On Monday 03 October 2005 11:37, Klaus Darilion wrote:
> Hi Dan!
>
> I think this is something that should be addressed. I just want to
> mention, that the matching algorithm should work also in scenarios
> where fix_contact is not used, but fix_natted_register which stores the
> public IP:port in AVPs.

I don't think there's any question about this (that's why I also gave 
examples where the contact was private). However I don't think that we 
should focus on this kind of details right now. What I wanted to focus on 
is the idea that using solely contacts to detect an old register is 
flawed: a contact may change over time for the same UA and a contact may 
be shared by 2 different UA when using private contacts with multiple 
domains.

Here is another example where using contacts only will not only fail to 
detect the old registration, but can also introduce identity theft.
Note: this example shows that there can be problems even when not using 
NAT and the phones have public addresses:

Consider a SIP device that implements mobility and is able to roam WIFI 
hotspots.
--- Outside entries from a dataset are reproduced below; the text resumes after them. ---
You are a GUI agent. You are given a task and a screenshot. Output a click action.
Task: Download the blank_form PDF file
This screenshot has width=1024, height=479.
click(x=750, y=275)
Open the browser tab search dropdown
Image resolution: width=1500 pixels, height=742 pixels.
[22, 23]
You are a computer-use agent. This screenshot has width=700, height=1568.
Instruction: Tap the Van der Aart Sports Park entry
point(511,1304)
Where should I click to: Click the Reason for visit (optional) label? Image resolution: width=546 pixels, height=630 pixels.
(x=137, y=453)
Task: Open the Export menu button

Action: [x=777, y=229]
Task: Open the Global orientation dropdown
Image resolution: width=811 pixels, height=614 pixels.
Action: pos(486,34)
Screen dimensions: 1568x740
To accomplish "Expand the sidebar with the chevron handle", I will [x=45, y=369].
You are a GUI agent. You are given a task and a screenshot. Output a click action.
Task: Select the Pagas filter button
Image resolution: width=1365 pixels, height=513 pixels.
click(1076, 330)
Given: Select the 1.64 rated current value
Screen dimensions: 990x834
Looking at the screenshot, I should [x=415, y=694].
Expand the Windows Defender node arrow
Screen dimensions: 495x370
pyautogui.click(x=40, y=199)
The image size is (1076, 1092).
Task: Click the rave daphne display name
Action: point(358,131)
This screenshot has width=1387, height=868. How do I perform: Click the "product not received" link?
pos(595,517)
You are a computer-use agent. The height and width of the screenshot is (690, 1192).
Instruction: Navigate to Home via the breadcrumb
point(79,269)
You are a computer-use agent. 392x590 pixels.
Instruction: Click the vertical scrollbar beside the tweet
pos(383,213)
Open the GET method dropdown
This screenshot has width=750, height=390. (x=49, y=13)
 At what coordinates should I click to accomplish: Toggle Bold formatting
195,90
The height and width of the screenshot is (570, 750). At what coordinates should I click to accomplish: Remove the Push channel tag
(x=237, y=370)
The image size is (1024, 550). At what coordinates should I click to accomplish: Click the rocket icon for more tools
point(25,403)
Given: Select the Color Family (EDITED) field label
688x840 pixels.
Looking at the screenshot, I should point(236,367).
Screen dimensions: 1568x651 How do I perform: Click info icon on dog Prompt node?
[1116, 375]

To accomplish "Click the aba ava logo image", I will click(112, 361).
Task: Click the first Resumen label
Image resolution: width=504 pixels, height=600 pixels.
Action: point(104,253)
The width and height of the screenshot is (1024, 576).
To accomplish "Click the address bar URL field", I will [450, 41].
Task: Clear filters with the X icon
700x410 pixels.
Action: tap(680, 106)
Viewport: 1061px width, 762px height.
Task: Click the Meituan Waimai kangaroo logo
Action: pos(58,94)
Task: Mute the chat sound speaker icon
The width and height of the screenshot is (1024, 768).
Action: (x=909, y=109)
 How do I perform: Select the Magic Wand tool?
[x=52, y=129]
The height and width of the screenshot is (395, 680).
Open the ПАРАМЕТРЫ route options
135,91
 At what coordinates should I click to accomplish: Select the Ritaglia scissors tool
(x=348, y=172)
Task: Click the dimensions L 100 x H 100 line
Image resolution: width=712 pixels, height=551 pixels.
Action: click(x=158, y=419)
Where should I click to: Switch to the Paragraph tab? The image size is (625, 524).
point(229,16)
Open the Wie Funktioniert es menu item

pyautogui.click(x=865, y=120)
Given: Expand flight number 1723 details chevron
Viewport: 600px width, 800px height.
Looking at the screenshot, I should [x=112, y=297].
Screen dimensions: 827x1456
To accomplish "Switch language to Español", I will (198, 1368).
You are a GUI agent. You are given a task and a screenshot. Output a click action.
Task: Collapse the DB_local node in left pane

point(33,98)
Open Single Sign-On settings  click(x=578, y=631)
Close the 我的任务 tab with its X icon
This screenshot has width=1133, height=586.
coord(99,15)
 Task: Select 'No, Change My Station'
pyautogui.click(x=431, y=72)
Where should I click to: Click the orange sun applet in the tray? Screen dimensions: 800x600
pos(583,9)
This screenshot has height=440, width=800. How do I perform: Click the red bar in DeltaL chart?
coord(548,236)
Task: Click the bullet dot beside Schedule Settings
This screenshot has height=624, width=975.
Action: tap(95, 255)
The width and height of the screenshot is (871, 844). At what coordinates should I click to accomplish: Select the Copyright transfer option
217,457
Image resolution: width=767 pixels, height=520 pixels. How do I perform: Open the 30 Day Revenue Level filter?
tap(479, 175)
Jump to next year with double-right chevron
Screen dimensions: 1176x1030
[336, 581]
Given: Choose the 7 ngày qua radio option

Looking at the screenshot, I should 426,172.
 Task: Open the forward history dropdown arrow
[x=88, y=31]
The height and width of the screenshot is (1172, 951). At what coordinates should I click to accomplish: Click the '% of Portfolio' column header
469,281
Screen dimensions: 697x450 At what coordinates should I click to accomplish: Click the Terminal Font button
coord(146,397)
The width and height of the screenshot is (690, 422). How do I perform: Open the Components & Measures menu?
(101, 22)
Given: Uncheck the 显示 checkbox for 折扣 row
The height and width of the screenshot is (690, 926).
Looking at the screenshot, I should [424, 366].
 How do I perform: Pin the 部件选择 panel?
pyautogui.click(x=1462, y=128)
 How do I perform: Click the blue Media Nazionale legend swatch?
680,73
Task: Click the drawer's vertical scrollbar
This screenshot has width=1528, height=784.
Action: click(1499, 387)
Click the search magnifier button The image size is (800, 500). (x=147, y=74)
Let's assume that this phone registers itself for 1 hour. 
Whenever I move into a different hotspot and I receive a new IP address 
the phone will send a new registration request to update it's contact.
Now if I walk on the street with the phone and cross 3 hotspots in 5 
minutes I end up with 3 contacts registered for 1 hour each, even though 
I only have the last IP address. Now someone can use the old IP addresses 
I had and attach to them with a sip phone. That phone doesn't have to 
register (i.e. it doesn't have to know my password to impersonate me). It 
only has to accept calls to myusername at mydomain, since it is already 
marked as registered from that IP address in openser.
If I am called that person can answer in my place and impersonate me, or 
in the least he can know who calls me.

-- 
Dan